3. Notification Queues
Role: Act as the backbone for communication between the scheduler and the workers.
Design:
- Queue Sharding: To handle high traffic, queues can be sharded based on notification type, user segment, or region. This improves parallel processing and prevents bottlenecks.
- Priority Queuing: Supports sending high-priority notifications before regular ones.
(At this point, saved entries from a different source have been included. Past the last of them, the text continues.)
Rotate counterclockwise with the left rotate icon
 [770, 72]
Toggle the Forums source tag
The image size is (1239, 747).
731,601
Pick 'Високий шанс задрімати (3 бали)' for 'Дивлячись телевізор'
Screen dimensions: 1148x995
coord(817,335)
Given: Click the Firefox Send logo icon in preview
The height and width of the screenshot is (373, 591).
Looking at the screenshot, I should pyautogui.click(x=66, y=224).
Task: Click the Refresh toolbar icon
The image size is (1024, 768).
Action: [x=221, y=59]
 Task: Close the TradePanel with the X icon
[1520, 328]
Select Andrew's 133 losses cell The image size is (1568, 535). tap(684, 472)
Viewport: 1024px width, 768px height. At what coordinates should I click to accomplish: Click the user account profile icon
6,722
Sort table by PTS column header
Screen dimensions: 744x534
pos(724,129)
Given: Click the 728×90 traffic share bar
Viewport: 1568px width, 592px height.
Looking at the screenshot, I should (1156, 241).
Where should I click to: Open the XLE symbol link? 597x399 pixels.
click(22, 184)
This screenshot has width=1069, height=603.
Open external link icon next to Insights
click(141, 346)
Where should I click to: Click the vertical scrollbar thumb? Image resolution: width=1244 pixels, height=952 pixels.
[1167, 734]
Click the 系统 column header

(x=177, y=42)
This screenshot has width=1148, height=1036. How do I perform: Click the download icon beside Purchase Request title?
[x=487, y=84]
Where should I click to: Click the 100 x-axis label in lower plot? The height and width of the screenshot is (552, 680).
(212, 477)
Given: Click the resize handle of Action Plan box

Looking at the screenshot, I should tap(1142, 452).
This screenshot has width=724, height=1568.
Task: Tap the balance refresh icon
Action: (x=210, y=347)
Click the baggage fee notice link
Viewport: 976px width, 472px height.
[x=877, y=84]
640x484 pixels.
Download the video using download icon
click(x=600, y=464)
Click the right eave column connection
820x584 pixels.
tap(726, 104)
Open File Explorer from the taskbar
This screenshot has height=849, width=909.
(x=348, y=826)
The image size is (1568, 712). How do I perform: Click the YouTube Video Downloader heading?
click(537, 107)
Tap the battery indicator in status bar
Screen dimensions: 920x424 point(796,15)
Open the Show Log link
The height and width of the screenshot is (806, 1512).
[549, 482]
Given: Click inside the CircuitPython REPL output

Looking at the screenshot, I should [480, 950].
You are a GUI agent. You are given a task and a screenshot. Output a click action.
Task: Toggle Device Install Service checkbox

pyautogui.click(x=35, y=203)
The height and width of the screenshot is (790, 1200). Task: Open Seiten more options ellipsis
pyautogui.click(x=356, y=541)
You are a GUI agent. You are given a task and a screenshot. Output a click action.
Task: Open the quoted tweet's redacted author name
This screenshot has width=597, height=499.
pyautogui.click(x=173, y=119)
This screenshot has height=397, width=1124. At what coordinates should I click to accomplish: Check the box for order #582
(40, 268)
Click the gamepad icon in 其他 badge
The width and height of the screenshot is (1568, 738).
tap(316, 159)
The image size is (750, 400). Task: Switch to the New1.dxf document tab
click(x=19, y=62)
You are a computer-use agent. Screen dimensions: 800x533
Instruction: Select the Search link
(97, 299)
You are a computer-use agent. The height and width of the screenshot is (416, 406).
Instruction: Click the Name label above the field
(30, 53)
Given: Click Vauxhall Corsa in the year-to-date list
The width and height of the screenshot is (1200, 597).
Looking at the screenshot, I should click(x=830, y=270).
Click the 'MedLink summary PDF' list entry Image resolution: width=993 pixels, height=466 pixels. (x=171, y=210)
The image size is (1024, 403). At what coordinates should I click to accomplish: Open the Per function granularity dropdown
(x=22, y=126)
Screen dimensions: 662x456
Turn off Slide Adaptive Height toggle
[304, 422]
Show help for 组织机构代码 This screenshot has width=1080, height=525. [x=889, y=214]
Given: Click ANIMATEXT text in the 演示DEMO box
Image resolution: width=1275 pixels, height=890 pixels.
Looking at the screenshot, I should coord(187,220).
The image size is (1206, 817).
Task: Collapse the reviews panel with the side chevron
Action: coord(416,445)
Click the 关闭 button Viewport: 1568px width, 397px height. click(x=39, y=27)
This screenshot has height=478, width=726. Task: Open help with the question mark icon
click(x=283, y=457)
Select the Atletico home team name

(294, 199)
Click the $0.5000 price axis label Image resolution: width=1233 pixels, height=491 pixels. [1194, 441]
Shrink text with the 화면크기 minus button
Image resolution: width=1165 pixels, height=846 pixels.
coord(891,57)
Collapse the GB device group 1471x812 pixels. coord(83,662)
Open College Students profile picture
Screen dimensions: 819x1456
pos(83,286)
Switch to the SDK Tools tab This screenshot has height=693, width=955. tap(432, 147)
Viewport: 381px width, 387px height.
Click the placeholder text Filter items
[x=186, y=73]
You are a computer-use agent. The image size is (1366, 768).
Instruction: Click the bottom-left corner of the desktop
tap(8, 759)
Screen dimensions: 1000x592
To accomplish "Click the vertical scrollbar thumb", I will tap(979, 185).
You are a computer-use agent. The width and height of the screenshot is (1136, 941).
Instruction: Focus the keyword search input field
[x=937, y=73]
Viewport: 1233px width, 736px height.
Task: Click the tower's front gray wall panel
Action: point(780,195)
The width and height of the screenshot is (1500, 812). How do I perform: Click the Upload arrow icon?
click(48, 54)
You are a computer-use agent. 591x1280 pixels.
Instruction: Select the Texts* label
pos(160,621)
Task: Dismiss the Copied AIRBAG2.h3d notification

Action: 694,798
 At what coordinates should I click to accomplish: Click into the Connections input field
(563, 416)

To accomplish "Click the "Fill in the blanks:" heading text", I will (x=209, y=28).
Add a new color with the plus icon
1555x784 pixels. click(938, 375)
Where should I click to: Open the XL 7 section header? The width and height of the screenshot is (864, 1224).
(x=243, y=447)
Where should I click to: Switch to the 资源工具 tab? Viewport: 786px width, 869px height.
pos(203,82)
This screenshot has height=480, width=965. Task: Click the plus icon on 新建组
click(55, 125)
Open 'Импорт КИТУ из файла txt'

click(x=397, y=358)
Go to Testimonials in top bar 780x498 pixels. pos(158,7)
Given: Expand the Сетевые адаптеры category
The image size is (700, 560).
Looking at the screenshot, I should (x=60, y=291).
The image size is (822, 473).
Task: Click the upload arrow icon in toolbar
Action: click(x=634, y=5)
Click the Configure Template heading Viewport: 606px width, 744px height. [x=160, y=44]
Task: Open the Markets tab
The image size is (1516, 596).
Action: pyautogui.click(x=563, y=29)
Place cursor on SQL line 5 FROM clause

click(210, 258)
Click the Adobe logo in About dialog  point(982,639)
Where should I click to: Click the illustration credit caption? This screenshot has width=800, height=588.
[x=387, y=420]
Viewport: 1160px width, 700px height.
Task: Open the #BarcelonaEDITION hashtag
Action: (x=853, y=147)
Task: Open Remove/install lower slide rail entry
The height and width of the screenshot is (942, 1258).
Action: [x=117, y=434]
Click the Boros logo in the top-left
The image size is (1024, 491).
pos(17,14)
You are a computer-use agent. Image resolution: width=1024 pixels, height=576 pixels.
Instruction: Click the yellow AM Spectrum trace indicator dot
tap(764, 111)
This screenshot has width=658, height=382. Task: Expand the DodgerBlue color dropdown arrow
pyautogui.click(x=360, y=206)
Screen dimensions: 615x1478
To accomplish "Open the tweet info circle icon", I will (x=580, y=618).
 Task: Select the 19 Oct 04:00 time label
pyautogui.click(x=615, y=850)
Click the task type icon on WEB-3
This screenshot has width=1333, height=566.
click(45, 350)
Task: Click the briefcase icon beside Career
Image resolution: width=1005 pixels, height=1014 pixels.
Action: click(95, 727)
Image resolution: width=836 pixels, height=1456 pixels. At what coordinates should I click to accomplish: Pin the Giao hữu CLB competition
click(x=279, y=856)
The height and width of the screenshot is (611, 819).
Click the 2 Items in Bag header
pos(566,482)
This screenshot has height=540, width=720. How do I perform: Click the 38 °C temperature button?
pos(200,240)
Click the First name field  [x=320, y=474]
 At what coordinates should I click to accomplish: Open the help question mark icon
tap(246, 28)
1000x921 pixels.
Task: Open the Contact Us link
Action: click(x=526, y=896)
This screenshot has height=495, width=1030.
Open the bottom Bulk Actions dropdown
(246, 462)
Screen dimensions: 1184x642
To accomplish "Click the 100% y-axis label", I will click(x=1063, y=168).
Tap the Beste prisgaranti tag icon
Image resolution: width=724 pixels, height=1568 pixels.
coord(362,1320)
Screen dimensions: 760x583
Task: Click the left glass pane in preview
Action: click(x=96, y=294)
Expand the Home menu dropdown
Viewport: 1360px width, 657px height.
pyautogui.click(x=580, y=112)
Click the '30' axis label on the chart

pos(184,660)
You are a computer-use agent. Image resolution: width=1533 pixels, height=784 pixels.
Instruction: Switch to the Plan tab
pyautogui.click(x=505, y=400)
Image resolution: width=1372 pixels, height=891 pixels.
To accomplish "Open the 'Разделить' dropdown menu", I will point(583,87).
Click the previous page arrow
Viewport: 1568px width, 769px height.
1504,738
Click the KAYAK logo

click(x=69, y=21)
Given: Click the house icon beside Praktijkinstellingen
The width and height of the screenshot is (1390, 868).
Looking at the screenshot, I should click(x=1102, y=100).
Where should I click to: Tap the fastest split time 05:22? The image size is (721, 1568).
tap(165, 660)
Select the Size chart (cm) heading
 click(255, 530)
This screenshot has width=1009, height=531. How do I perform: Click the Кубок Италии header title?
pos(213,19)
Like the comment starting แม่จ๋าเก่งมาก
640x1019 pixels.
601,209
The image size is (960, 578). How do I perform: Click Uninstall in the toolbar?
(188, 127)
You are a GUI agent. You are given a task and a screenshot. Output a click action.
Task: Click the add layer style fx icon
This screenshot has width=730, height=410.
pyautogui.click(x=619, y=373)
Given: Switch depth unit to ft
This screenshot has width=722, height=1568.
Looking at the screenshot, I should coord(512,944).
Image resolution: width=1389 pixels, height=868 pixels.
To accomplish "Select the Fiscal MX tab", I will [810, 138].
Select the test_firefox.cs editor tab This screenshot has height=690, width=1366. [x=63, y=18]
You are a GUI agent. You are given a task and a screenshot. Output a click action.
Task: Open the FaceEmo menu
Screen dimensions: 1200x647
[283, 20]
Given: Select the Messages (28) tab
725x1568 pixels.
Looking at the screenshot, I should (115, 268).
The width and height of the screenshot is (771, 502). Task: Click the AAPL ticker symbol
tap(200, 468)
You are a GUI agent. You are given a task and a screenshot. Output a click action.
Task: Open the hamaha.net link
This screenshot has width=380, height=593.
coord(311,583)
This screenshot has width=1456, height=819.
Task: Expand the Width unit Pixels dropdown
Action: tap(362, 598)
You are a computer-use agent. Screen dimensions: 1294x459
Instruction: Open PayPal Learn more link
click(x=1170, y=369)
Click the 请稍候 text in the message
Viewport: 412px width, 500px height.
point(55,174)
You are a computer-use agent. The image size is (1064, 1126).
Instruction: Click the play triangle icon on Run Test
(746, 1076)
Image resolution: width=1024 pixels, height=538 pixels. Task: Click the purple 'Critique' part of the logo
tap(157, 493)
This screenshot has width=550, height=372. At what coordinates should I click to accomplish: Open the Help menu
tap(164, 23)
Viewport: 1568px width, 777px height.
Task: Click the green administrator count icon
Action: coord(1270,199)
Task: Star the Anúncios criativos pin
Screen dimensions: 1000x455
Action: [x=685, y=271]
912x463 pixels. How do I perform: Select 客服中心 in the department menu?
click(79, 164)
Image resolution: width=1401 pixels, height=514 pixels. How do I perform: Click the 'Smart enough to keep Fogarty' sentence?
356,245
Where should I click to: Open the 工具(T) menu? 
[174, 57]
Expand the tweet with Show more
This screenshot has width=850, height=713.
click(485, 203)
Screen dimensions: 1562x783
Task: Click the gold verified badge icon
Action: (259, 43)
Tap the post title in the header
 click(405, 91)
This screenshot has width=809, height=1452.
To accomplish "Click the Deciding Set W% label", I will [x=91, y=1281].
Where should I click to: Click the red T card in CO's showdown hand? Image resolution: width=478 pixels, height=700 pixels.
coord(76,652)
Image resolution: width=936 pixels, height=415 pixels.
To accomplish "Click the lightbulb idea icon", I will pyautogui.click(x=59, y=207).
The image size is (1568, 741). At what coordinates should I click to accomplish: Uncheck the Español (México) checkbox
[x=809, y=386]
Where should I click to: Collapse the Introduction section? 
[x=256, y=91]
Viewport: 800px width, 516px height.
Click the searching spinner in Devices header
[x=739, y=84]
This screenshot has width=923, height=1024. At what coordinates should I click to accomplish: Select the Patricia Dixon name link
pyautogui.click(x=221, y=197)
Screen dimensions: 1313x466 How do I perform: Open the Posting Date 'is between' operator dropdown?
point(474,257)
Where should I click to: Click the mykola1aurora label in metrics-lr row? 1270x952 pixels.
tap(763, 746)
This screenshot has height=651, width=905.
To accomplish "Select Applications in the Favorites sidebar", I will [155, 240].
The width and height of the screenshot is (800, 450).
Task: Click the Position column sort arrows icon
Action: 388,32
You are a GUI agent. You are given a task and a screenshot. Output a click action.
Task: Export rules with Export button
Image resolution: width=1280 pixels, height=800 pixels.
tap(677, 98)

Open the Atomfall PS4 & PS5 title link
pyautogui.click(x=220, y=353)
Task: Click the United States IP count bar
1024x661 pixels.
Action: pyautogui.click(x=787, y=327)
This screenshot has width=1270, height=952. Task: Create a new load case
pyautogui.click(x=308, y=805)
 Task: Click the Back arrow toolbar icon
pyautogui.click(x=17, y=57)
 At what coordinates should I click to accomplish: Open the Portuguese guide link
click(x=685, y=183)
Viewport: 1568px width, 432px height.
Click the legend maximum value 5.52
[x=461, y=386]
The system can ensure time-sensitive notifications are not delayed by low-priority tasks.
4. Retry Service Integration
Role: Handles retrying failed notifications as part of the scheduling process.
Design:
- Failed notifications are re-queued into the retry queue based on retry policies (e.g., exponential backoff).
- The Scheduler Service coordinates with the Retry Service to ensure retries happen at the right intervals and are not excessively retried.
Interactions and Workflow

- Client Request: The client (e.g., another service or end-user) sends a notification scheduling request via an API or internal system trigger.
- Schedule Storage: The Scheduler Service stores the scheduling metadata (e.g., user ID, time to send, notification type) in a database and, if necessary, caches it for fast retrieval.
- Queueing Job: Based on the scheduling policy (immediate, delayed, recurring), the Scheduler Service places the job in the appropriate queue.
- Worker Polling: Worker nodes listen to the queue, and when the time comes, they pick up the job for execution.
- Notification Sending: The worker retrieves user preferences from the cache/DB, fetches the appropriate notification template, and sends the notification through the corresponding channel (e.g., email, SMS, push notification).
- Handling Failures: If a notification fails (e.g., service downtime), it is re-queued in the retry queue and processed according to retry policies.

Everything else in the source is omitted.